>>>>>

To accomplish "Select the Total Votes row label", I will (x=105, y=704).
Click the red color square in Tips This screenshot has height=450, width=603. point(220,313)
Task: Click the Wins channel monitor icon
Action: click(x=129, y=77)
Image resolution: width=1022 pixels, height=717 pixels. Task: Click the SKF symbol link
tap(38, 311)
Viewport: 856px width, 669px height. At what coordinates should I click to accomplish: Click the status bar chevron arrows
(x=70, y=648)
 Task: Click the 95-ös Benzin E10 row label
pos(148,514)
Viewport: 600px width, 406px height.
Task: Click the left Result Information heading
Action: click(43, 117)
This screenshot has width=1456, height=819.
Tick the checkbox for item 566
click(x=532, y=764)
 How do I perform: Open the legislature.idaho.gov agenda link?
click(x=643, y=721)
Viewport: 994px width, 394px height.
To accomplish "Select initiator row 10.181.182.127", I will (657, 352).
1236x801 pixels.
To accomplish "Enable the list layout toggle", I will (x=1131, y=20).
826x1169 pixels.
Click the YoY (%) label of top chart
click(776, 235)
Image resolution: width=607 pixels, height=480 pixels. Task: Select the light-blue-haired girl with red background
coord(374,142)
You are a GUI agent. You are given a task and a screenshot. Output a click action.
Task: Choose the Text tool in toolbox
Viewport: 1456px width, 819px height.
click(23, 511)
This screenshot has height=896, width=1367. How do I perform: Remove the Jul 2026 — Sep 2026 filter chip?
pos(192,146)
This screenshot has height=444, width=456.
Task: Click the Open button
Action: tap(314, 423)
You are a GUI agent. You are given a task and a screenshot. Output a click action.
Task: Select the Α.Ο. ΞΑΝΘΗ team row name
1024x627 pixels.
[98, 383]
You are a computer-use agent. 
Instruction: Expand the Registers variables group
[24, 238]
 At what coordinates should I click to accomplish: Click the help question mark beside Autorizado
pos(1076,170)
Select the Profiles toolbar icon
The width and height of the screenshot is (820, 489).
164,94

<<<<<

=== Tujuan Latihan ===
Hitung berapa baris di atas yang memuat string "coordinates", lalu tuliskan angkanya saja.

=== Hasil di Bawah ===
2